Ricordo che, un pomeriggio di dicembre, ero a casa di una compagna di scuola, per un progetto che dovevamo consegnare il lunedì successivo. La madre di questa ragazza era insegnante di scuola materna e mi aveva chiesto se poteva farmi delle domande riguardo le tradizioni natalizie in Italia, per poi raccontarle ai suoi alunni. Tra tutte le cose che le raccontai, dissi anche che a volte andavo alla messa della mezzanotte con i miei nonni e mia madre.

Lei, con uno sguardo piuttosto preoccupato, mi aveva chiesto: “E tuo padre? Non viene anche lui con voi?”

“No, mio papà di solito resta a casa e appena torniamo apriamo tutti assieme i regali” risposi senza pensarci.

“Ma lui non è credente?”

“No…”

A quel punto lei, estremamente mortificata, iniziò a dirmi che le dispiaceva e che avrebbe pregato per lui e per la nostra famiglia, come se mio padre soffrisse di qualche malattia incurabile.

Non sapevo cosa dire e, forse, neanche capivo bene quale fosse il problema. Ad anni di distanza lo ricordo come il primo momento in cui il mio bagaglio culturale era andato a cozzare contro un’intolleranza, seppur ben mascherata e cordiale, della cultura della Bible Belt. Anni dopo tornai negli States, a Little Rock, a trovare i miei vecchi amici.
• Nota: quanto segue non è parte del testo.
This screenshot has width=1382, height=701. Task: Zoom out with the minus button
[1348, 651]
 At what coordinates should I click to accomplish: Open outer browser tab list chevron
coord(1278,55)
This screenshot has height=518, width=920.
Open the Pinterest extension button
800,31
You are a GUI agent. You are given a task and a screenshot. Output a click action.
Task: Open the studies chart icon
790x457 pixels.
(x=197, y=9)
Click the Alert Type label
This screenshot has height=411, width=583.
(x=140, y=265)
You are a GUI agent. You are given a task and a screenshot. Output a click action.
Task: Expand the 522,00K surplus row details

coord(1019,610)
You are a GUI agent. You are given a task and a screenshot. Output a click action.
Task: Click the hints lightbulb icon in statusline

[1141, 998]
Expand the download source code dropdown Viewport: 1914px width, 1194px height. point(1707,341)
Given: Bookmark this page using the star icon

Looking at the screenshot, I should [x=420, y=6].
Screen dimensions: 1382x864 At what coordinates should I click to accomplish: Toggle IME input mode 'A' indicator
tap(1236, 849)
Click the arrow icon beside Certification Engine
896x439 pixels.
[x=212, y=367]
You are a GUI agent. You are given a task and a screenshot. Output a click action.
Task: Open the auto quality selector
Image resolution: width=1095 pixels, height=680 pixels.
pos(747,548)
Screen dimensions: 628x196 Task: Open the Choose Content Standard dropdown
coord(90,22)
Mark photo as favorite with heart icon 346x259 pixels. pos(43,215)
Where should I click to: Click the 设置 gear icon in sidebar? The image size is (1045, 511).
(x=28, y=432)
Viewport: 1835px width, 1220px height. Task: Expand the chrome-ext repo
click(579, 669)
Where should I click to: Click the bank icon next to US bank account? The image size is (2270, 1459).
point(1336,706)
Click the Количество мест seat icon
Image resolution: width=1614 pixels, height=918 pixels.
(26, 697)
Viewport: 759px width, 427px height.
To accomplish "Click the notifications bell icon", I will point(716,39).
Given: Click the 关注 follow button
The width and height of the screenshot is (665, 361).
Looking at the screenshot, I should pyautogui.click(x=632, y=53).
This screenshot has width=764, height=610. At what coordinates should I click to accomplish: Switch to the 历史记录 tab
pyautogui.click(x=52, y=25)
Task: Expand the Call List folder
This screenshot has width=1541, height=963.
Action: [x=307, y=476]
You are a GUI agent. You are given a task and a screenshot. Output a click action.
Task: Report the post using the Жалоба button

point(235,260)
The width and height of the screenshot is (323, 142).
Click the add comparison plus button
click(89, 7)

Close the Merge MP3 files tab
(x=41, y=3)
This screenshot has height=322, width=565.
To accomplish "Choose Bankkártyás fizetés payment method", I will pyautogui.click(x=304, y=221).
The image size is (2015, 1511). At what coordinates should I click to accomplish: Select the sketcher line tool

Riuscii a vedere pochi compagni di scuola perché la maggior parte era a frequentare il college in un’altra parte del paese. Mi sembrò di arrivare in un paese diverso, anche se forse ero io ad esserlo. In quell’occasione scoprii per la prima volta il nord ovest degli Stati Uniti, che, rispetto al sud, possiede un’anima decisamente più europea, più eterogenea. Lì ho conosciuto tante persone e tante diverse facce di un unico paese. Tante storie ancora da raccontare.

Negli anni ho imparato a conoscere luci ed ombre degli USA e ho sviluppato, nei suoi confronti, un rapporto di odi et amo. Nonostante tutto, occuperà sempre un posto importante nella mia vita.